# What you have to do:
Transcribe the stretch of entries below from the line with "Task: Click TPL's" through the line with "Task: Click the Sync-Lock stopwatch icon", exactly and with both ends included; leave out all other lines.

# Material provided:
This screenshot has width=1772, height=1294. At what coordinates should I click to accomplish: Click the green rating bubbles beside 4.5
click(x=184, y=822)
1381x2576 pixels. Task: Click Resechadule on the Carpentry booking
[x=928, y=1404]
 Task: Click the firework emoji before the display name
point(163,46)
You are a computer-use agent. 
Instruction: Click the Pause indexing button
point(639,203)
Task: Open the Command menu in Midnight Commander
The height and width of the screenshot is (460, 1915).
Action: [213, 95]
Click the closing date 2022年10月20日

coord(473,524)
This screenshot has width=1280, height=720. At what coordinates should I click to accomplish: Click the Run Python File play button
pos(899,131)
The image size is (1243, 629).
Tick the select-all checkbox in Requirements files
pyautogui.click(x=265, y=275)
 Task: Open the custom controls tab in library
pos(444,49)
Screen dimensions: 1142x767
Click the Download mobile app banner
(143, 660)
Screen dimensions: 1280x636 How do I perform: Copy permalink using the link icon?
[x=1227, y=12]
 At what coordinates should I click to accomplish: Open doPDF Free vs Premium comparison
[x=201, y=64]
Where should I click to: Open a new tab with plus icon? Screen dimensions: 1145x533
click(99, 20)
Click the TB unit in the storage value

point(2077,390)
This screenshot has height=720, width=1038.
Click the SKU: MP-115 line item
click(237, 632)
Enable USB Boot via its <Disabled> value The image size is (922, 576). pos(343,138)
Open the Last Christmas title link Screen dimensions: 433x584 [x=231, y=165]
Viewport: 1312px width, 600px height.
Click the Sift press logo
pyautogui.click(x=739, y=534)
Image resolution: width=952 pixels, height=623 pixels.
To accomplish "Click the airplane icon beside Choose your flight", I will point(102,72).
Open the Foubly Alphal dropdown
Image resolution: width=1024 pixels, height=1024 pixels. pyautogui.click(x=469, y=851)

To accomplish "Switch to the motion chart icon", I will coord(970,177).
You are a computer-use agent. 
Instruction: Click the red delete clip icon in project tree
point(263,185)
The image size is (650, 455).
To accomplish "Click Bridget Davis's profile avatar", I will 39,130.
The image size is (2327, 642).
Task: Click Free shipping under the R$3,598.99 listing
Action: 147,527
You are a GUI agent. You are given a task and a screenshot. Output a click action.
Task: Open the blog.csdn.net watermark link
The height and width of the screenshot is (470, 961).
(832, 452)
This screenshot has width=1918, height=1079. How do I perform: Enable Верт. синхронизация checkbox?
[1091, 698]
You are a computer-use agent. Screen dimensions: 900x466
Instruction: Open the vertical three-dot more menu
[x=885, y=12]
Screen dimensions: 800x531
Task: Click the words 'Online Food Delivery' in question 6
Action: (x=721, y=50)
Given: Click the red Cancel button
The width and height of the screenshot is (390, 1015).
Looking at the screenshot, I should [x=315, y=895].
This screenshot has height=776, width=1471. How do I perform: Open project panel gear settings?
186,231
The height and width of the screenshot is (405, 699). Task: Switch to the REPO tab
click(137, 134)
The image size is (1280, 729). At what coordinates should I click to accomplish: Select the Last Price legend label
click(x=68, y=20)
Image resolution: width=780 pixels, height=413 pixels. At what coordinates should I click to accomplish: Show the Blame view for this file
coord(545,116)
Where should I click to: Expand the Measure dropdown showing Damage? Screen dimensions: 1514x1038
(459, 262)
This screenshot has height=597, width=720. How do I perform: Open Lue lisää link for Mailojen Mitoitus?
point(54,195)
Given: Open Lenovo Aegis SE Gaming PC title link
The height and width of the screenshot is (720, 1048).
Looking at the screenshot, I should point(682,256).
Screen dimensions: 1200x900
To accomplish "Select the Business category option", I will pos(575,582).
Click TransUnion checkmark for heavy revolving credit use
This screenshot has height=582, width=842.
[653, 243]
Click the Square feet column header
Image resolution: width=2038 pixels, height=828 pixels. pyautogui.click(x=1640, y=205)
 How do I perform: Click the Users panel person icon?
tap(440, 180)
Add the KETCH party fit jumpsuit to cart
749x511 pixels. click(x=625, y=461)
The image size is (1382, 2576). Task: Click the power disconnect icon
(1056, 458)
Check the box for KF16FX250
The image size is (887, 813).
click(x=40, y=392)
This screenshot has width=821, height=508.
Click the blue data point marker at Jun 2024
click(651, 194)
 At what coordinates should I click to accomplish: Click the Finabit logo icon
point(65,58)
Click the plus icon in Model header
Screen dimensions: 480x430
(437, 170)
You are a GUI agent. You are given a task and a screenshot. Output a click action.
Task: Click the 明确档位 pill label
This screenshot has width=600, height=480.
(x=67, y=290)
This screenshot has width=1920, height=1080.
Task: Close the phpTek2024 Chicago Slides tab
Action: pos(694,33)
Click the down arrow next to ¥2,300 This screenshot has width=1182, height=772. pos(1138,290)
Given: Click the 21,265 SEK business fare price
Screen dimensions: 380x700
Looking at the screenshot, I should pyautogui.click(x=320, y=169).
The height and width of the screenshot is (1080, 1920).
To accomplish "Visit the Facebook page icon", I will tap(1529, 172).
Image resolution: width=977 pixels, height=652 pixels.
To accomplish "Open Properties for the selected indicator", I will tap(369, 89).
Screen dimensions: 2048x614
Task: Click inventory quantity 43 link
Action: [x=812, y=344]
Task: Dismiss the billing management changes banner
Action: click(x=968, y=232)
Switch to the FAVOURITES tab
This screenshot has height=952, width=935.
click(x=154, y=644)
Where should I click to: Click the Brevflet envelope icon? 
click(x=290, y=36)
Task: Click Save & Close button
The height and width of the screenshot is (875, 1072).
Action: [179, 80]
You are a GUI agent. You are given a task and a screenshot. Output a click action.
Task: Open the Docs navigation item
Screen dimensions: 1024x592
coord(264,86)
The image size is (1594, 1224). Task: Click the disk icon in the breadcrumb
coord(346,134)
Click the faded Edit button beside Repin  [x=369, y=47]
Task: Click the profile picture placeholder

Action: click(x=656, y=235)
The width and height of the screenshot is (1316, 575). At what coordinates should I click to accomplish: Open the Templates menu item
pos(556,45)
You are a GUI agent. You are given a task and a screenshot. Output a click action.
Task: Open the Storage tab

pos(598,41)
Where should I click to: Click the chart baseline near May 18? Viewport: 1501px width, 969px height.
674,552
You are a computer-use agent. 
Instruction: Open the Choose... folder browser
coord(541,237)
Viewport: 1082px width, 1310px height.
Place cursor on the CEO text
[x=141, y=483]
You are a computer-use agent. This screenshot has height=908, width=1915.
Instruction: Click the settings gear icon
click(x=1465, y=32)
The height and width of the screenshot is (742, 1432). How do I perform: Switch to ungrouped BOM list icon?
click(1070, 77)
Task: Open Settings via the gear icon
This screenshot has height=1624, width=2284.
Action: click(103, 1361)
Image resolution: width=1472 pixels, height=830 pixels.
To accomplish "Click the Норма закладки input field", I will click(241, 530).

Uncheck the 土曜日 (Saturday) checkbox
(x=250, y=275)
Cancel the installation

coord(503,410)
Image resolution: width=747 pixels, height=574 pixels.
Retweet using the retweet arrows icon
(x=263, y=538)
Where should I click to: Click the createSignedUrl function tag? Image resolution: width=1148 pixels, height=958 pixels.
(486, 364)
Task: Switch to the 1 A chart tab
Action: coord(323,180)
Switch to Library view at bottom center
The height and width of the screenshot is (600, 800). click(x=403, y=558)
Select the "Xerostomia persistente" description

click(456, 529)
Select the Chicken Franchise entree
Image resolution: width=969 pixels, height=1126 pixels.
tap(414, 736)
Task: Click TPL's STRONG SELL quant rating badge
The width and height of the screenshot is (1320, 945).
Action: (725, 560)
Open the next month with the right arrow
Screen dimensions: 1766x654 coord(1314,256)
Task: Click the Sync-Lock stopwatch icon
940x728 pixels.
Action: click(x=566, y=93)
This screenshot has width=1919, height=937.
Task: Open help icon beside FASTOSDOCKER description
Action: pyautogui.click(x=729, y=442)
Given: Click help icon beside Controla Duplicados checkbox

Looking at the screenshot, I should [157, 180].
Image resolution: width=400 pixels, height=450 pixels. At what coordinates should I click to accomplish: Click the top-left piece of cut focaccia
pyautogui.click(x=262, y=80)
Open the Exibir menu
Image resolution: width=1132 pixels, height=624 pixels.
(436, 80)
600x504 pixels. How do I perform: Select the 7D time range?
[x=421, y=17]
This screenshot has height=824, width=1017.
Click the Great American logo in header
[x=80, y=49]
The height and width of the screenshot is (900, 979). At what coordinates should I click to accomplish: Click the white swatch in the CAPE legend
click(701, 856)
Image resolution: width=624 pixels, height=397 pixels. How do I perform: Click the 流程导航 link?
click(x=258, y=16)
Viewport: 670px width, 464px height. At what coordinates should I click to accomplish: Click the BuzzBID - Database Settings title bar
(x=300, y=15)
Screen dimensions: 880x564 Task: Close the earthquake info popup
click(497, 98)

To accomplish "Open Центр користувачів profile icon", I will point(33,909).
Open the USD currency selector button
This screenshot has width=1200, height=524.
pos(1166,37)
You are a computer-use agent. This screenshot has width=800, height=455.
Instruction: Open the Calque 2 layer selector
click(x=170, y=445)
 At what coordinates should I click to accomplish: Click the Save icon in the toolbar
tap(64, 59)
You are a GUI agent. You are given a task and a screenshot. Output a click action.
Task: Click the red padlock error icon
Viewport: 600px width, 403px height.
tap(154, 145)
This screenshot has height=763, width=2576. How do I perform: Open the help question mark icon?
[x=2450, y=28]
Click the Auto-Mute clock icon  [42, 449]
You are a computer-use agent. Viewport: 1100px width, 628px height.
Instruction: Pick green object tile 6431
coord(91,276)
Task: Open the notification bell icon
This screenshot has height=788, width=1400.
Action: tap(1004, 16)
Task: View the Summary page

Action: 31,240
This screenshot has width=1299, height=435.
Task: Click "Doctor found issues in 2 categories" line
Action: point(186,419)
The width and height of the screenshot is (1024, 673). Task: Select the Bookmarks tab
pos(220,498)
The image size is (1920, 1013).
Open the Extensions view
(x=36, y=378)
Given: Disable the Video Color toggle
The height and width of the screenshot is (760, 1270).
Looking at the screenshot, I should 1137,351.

# Written solution:
Task: Click TPL's STRONG SELL quant rating badge
The width and height of the screenshot is (1320, 945).
Action: (725, 560)
Open the next month with the right arrow
Screen dimensions: 1766x654 coord(1314,256)
Task: Click the Sync-Lock stopwatch icon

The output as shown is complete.